In some cases at agencies, a buying team will be given the brief that defines the target audience, and then have to try to evaluate various partner data sources and make the most efficient buy on its own, even though the buying team wasn’t part of crafting the brief, he noted. Not surprisingly, this often means that they’ll use methods that they’ve found efficient in the traditional arena, which aren’t likely to work in advanced TV.
To avoid this, SwellShark took pains to ensure that an addressable campaign that it’s now doing with one client is a joint initiative between the agency’s television buying team and its strategy and planning department. “Strategy and buying should work together at every step of the process, including discussing which sources we trust and which data pulls from these sources are actually going to get us the audience we want to reach,” Tucker said.
“In the end, the real challenge is getting out of that GRP, CPP world and really getting back to brass tacks about who is the person I’m trying to put the impression in front of,” he summed up. “When you keep the value focused on that, it makes it that much easier to go forward with this kind of a buy.”
Interesting that no one raises a key barrier which is proof of audience delivery performance when working with a variety of different and differently-verified if verified) audience measurement methods and protocols.
Karlene, when I see the term "audience buying" I assume that we are referring to a digital media purchase where each consumer is identified individually as to supposed ad exposure and, in certain cases, sales response. The broadcast networks and their owned cable channels, who purport to be allocating $1 billion of "linear time" to so - called "audience buying" are merely applying an index---based on set usage and product purchase information---on top of Nielsen ratings and they will still package their spots in discounted bundles that force buyers to opt for many low indexing shows.
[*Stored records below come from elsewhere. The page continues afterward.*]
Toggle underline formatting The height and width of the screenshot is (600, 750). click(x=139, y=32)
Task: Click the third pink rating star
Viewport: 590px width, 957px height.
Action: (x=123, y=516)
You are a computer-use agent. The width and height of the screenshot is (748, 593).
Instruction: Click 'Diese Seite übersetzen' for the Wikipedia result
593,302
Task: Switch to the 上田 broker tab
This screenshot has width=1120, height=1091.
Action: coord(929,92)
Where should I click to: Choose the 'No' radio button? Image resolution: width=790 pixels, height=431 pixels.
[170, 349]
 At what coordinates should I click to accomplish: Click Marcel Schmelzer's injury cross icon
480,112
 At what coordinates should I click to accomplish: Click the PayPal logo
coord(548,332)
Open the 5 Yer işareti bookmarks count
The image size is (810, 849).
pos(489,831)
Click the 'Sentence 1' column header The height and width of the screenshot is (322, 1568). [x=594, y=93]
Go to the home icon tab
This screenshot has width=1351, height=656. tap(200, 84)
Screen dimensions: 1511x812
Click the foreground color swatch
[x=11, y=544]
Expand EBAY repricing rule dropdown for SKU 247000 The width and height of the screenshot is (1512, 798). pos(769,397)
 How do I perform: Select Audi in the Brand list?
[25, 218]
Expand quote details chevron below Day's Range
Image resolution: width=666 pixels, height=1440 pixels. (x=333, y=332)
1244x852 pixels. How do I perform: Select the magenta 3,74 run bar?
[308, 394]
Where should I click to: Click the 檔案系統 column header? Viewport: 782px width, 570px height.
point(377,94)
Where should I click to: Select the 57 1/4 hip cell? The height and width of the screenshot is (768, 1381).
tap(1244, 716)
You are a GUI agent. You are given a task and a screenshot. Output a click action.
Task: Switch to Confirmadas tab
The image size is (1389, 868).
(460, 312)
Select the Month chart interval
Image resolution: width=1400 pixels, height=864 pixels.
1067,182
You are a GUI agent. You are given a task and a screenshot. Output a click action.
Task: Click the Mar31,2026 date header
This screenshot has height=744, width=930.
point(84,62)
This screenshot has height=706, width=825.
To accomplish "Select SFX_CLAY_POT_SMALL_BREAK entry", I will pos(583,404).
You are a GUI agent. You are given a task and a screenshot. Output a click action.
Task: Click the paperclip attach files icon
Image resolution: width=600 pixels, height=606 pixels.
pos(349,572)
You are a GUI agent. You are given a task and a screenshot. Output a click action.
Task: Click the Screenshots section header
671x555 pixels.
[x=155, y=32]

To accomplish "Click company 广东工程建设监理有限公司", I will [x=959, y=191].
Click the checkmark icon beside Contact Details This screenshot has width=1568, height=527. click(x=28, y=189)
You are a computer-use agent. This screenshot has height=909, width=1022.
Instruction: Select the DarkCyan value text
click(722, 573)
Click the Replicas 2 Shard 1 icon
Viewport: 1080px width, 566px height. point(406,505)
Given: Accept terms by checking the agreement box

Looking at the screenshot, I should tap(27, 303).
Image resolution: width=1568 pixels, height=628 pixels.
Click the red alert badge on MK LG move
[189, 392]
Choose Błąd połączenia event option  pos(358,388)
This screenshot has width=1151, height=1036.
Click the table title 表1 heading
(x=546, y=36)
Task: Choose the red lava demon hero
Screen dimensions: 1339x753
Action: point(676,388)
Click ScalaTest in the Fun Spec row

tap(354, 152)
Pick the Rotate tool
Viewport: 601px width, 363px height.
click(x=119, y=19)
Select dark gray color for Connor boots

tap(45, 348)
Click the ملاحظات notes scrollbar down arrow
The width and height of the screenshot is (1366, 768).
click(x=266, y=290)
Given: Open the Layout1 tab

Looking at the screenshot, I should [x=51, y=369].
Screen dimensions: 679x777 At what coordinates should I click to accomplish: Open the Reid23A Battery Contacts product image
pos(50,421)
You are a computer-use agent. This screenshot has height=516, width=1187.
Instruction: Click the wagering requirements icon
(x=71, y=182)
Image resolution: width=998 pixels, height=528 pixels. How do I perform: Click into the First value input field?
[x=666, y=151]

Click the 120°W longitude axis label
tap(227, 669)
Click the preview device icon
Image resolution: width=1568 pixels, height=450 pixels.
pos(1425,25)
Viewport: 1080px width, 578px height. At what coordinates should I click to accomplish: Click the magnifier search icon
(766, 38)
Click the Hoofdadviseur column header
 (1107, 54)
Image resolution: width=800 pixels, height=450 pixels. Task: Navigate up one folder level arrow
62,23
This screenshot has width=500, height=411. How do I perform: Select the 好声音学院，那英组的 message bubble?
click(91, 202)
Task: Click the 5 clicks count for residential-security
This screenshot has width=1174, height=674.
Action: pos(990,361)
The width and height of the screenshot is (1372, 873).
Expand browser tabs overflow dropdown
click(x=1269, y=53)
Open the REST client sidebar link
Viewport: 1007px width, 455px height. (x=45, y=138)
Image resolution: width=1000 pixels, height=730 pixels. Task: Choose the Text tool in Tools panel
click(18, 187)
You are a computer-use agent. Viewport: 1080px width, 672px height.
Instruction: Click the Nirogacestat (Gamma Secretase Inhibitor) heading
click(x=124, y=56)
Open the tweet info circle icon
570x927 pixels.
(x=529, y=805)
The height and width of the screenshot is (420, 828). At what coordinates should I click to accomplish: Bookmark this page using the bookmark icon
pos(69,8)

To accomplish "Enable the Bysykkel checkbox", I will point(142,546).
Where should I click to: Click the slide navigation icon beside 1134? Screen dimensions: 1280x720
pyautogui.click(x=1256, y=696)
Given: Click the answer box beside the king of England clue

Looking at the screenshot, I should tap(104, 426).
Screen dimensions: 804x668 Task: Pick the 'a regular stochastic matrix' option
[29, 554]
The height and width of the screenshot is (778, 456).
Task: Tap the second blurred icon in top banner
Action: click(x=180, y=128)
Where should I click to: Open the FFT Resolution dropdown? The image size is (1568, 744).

Whether they will sell $1 billion in this manner is problematic as I doubt that they will turn down normal---non index---buys for the "witheld" GRPs if there is a demand for same. The same point applies to "addressable TV" , except here each home---not consumer----is sent a particular commercial---which is not the case with any form of "linear TV"---even if it is dubbed "audience" bought. However, most "addressable TV" buys are also based on profiling---not the purchase habits of each home. I think that it is fine for the promoters to label these systems and call them by whatever name they wish, but it is not OK to lump them all together as if we are talking about the same thing. We aren't.